***** Selected text

Q&A with David Monkman, President
and CEO of the National Business
Incubation Association
David Monkman
David Monkman has served as president and CEO of the National Business Incubation Association since August 2009. He has more than 20 years of experience as a specialist in emerging businesses, small and medium enterprise development, and financial analysis, including 10 years spent working in South Asia, Southern Africa and Western Europe. Monkman, who holds a master's degree in economics from the London School of Economics, also has worked for the United States Agency for International Development (USAID), the Asian Development Bank, the European Commission and various trade associations as an independent consultant. As founder of the South Africa-based AniCap Venture Partners, he developed three major economic development initiatives to develop trade and capacity of black-owned small enterprises.
Q. How does NBIA support entrepreneurs and small businesses?
A: Business incubation is a business support process that accelerates the successful development of start-up and fledgling companies by providing entrepreneurs with targeted resources and services tailored for growing firms. These services are usually developed or orchestrated by incubator management and offered both in the business incubator and through its network of contacts in the community. A business incubator’s main goal is to produce successful firms that will leave the program financially viable and freestanding. These incubator graduates have the potential to create jobs, revitalize neighborhoods, commercialize new technologies, and strengthen local and national economies.
With more than 1,900 members in over 60 nations, the National Business Incubation Association provides business incubator managers and developers with information, education, advocacy and networking resources to help them better do their jobs. NBIA’s mission is to advance the business creation process to increase entrepreneurial success and individual opportunity, strengthening communities worldwide. To accomplish this mission, NBIA serves as a clearinghouse of information on incubator management and development issues. The association engages in many activities that support members’ professional development, including organizing conferences and specialized trainings, conducting research and compiling statistics on the incubation industry, producing publications that describe practical approaches to business incubation and consulting with governments and corporations on incubator development.

**********
***** Material provided

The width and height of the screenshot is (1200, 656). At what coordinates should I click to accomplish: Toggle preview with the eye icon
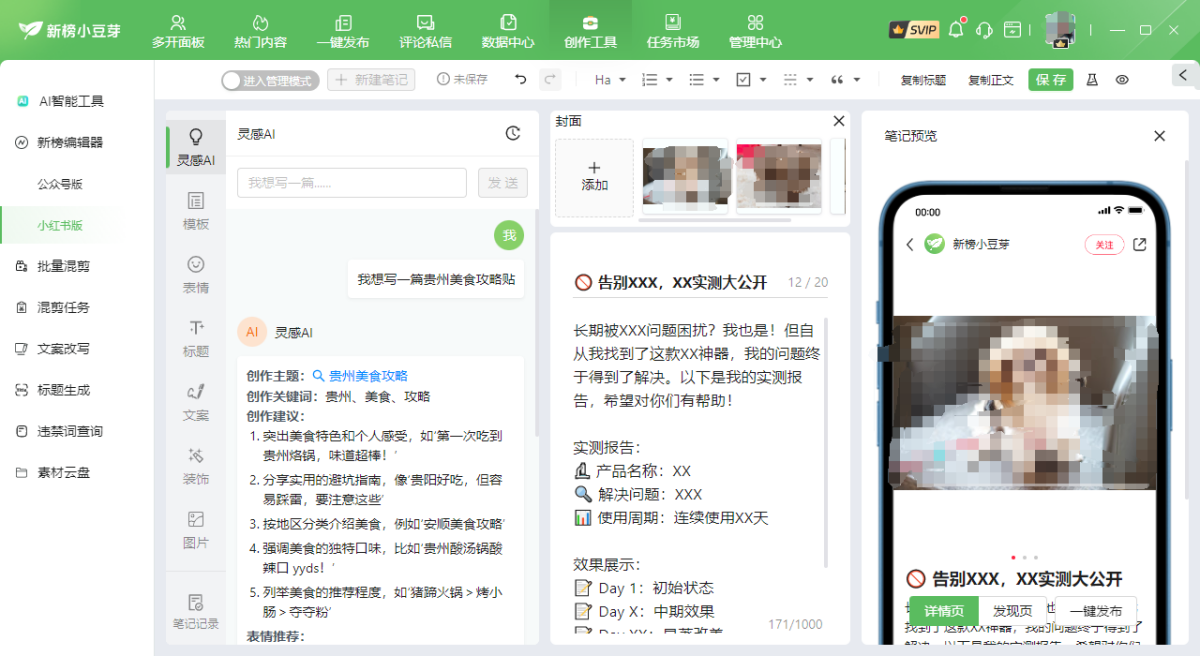[x=1122, y=80]
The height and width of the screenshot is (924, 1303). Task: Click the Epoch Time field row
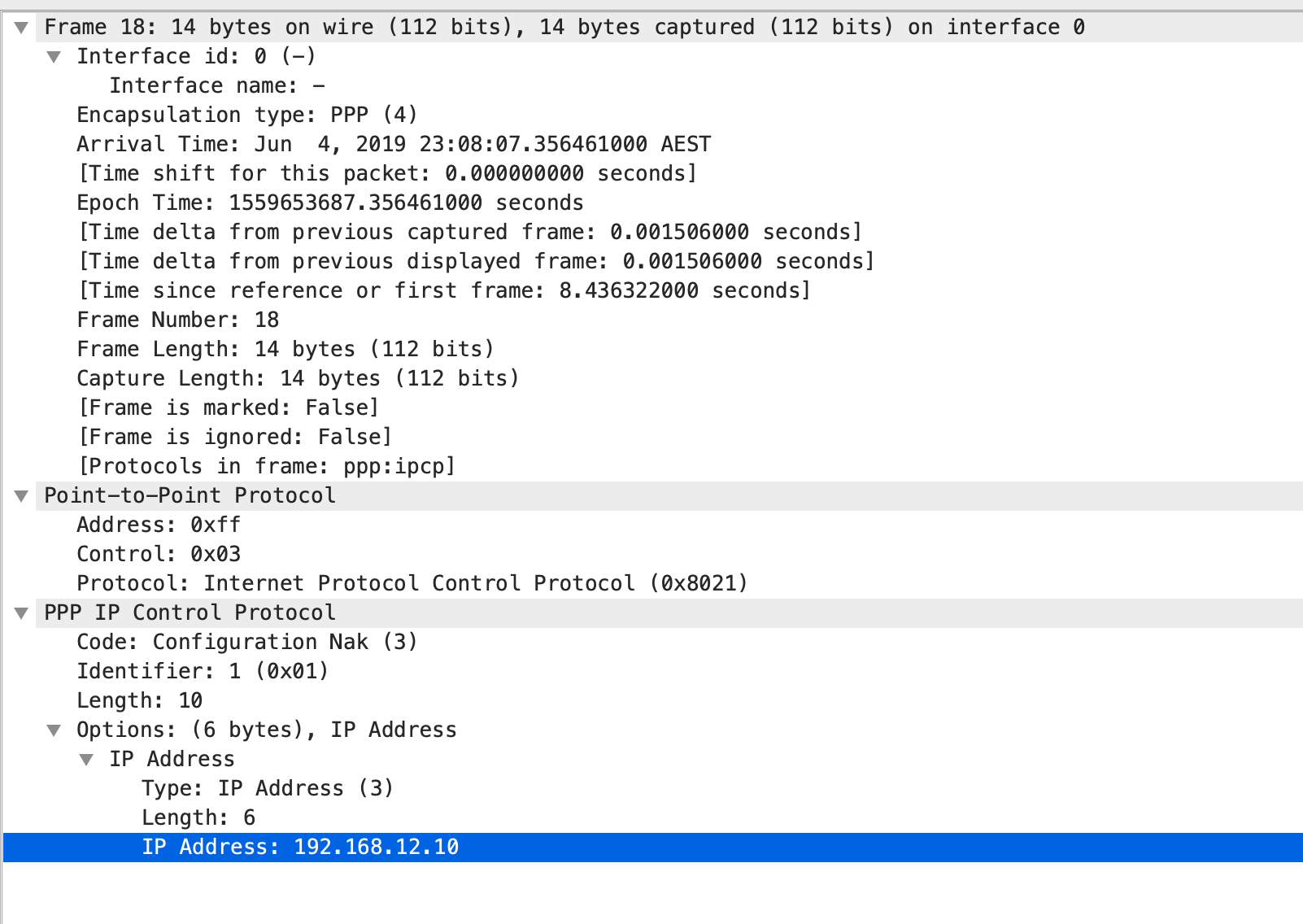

**********

Work to do:
According to the interview with David Monkman, how many members does the National Business Incubation Association have? The material that comes after the interview text is separate from it.

Full response:
More than 1,900 members in over 60 nations.